The images contained in an internal UN report may constitute the strongest evidence yet of violations of international humanitarian law or war crimes, according to human rights activists. The report by Unosat, dated April 26, provides detailed images of the tiny strip of beach and coconut grove — now covering only 3.8sq miles (10sq km) — where the army has pinned down the Tigers along with thousands of civilians.
The Government declared the area a safe haven or “no-fire zone” on February 12, urging civilians to seek shelter there, and has repeatedly denied using heavy artillery or aerial bombs to attack it.
The Unosat report, based on images between February 5 and April 19, appears to back up the persistent verbal testimony to the contrary from doctors, aid workers and civilians fleeing the area. “Within the northern and southern sections of the civilian safe zone, there are new indications of building destruction and damages resulting from shelling and possible airstrikes,” the report said.
Francesco Pisano, manager of the Unosat programme, told The Times that the report was compiled to assist UN agencies and aid organisations in Sri Lanka and was placed accidentally on one of their websites.

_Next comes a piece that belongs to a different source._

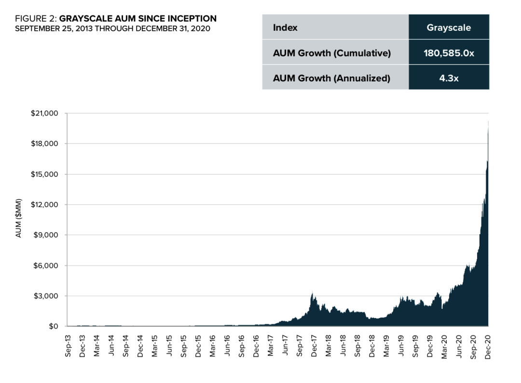Click the Jun-19 x-axis date label
The width and height of the screenshot is (521, 383).
coord(401,346)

He said that his analysts had concluded that some of the damage in the images could have been caused only by aerial bombing. “This kind of accuracy you acquire only with air power,” he said. “The craters beyond a certain size also make our analysts almost certain that these were air-dropped bombs.”
He declined to say which side was responsible. The army says that it destroyed the last of the Tigers’ small air wing when it shot down two of its planes over Colombo in February. Human rights activists said that the images required detailed analysis and further inquiries but could provide the hardest evidence yet that the army had shelled and bombed civilians.
“This is incontrovertible evidence that the Government has been lying for months,” Peter Bouckaert, emergencies director for Human Rights Watch, said. A Sri Lankan military spokesman was not immediately available for comment.
The images emerged as Sri Lanka rejected appeals for a ceasefire from David Miliband, the Foreign Secretary, and Bernard Kouchner, the French Foreign Minister. “We have at no time gone for a ceasefire. We will not do so now,” President Rajapaksa said. “I don’t need lectures from Western representatives.”
Sri Lanka published details of an apparently heated exchange over civilian casualties between Mr Miliband and Gotabaya Rajapaksa, the Defence Secretary, who is also the President’s brother. Mr Miliband told Parliament that any alleged war crimes should be investigated “urgently, independently and credibly”.
He hinted that Britain might join the United States in trying to use Sri Lanka’s application for a $1.9 billion (£1.2 billion) IMF loan as leverage in negotiations, as reported by The Times yesterday. “We are duty-bound to look extremely carefully at the situation on the ground should any plan be presented to the IMF board,” he said.